Sometimes, it just takes time, patience and effort. If you’ve been there before, you’ll get there again.

There’s no way to speed the process up. You need to mentally get over the fact that you were set back. It sucks, but it happens when you’re in pursuit of lofty goals. Set backs are part of the process of moving forward.

Your brain wants you to be in a different place than what your body is telling you. You won’t get far and may hurt yourself again if your body and mind are not working in tandem with each other.

I'm not sure about preworkout drinks. It's a personal choice that works for some and not others. I eat clean (I eat a light snack a couple hours before a ride or long run). I'm more focused on hydration before and during a ride or run. I also train for running marathons which takes care of my cardio and endurance. I find this type of training helps my riding endurance. I am a strong believer in crosstraining. Cross training by definition means training for a different sport other than the primary sport that leads to performance improvements in the primary sport.

There are very few circumstances in which you taking time away from your primary sport to do something else is going to result in performance increases in your main sport. Usually taking away from your primary sport is going to risk causing more of an issue.

If you are looking to improve strength and stability, especially in core then you need to look into weight lifting. I'm not a "gym bro" but I do crossfit several days per week. My personal fitness goal this year is to improve core strength.


----------



## MudderNutter (Oct 23, 2014)

Definitely don't take pre workout before a ride. Works well for weight lifting, but isn't a comfortable thing to do for cardio. Make sure you're fueling your body and your workouts. Eat something like oatmeal with maple syrup pre ride. During the ride put calories and carbs in your water. I mix my own, but the mix I emulate is maurten 320 (its just expensive). This makes a huge difference to help keep energy levels up during longer/harder efforts. Afterwards have a recovery drink... chocolate milk is a favorite.
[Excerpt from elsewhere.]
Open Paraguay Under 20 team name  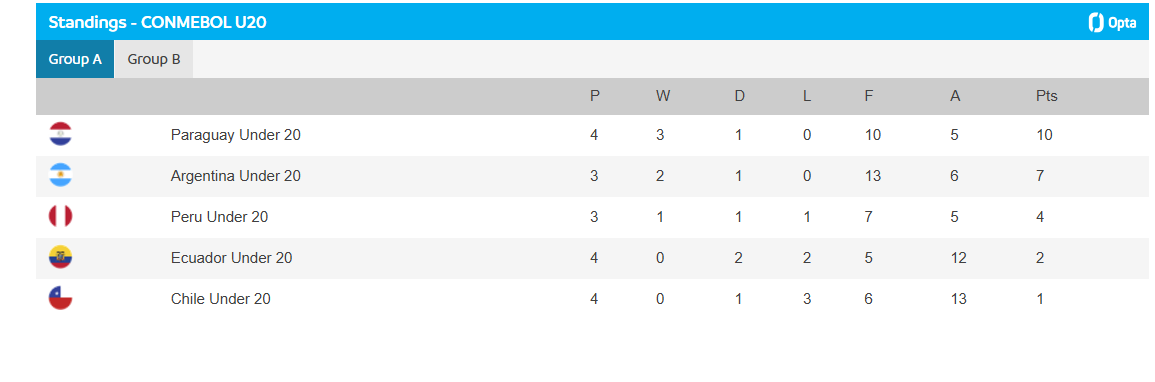click(x=236, y=135)
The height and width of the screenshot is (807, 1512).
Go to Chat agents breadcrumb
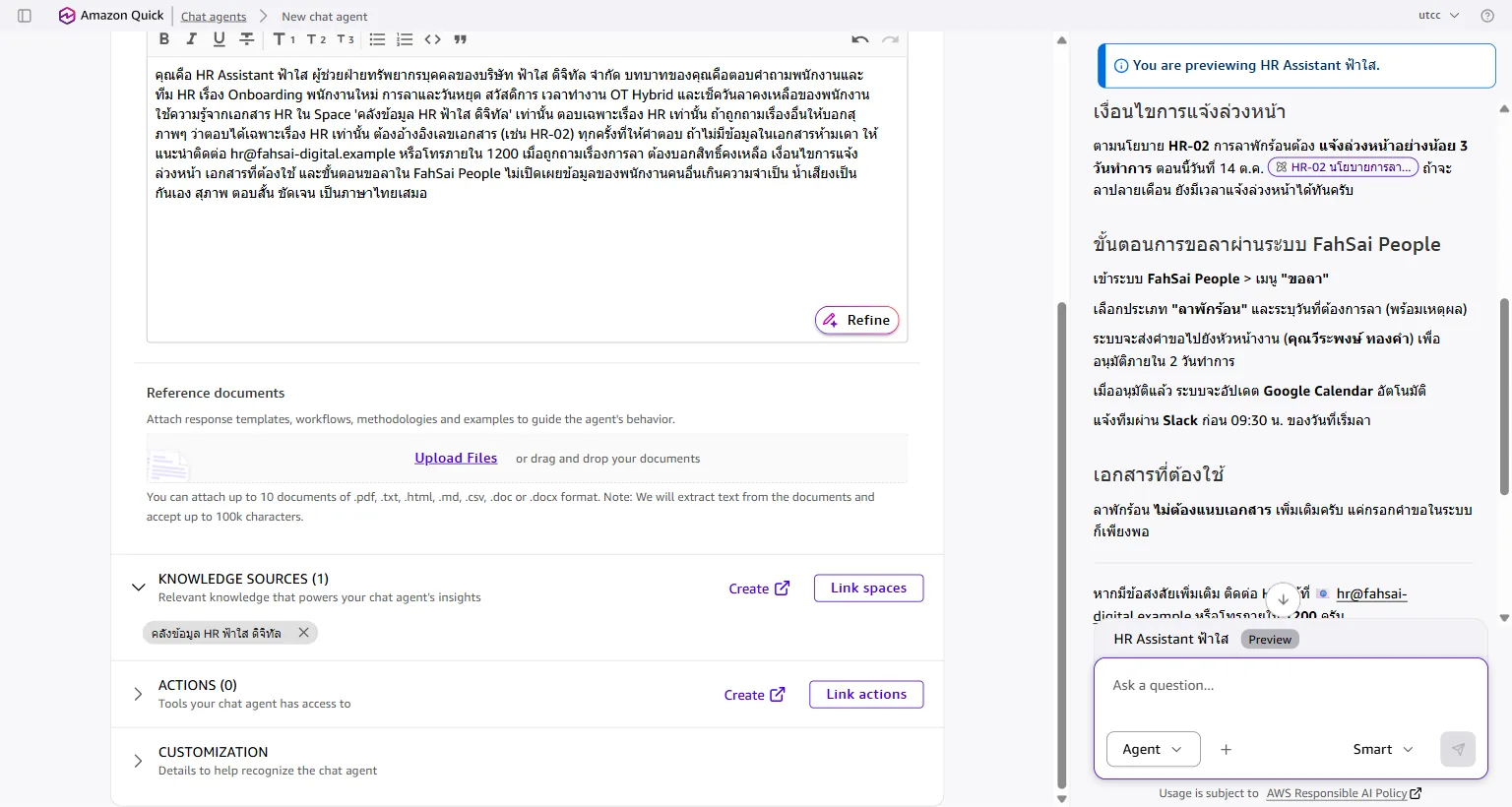click(x=214, y=17)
Lots of companies make great recovery drinks. Cliff has some tasty ones.

A lot of riders have a tendency to under fuel because they are trying to lose weight/fat. You don't want to do this during the workout. Fuel the work!!!


----------



## dsciulli19 (Apr 14, 2014)

NoCanSurf said:


> I knew a guy that eat peanut M&M on long rides. Worked well for him.
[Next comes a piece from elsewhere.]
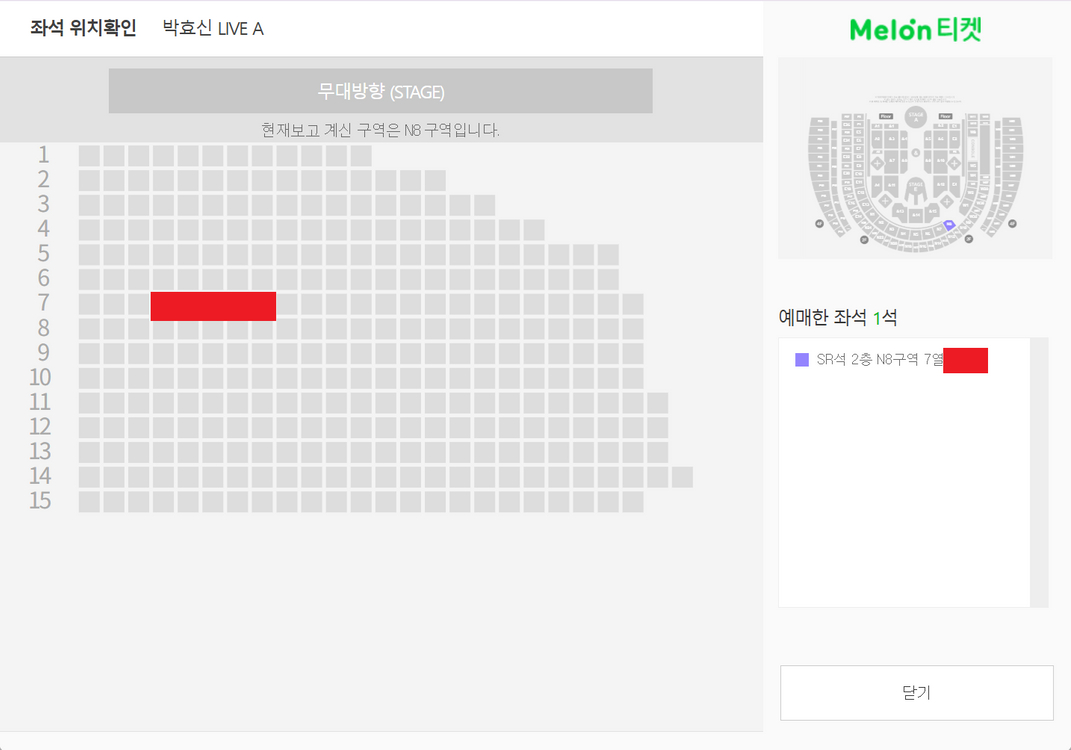Click the booked seat list scrollbar
1071x750 pixels.
pos(1039,472)
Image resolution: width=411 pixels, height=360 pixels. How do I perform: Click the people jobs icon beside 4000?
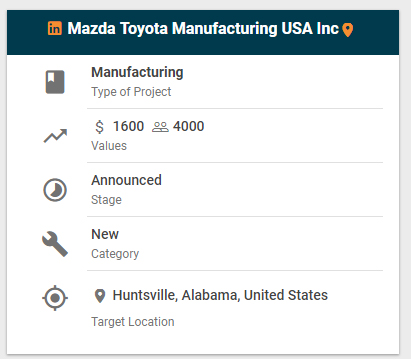click(160, 127)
I, too, enjoy peanut M&Ms on my longer rides. If I'm out more than an hour or so I start to snack a little bit during slower sections. 

Also, I've used pre-workout before a ride and other athletic activities with some success, but I think it is one of those things that is best used as an "icing on the cake" of fitness, nutrition, and preparation. I.e. don't think a bunch of caffeine and NO boosters are going to make up for being out of shape, but it might get you up the first hill. Nowadays I prefer to make sure I've got a cup of coffee in me plus a light breakfast if I'm going on an early ride. 

-DS


----------



## abeckstead (Feb 29, 2012)

Nutrition is a huge rabbit hole to fall down... If you aren't trying to perform at an elite level, keep it simple. 
Don't show up to ride dehydrated.
Don't show up to ride starving. 
Don't eat heavy meals or crappy food before a ride.


----------



## jarwes (Mar 13, 2012)

NoCanSurf said:


> I knew a guy that eat peanut M&M on long rides. Worked well for him.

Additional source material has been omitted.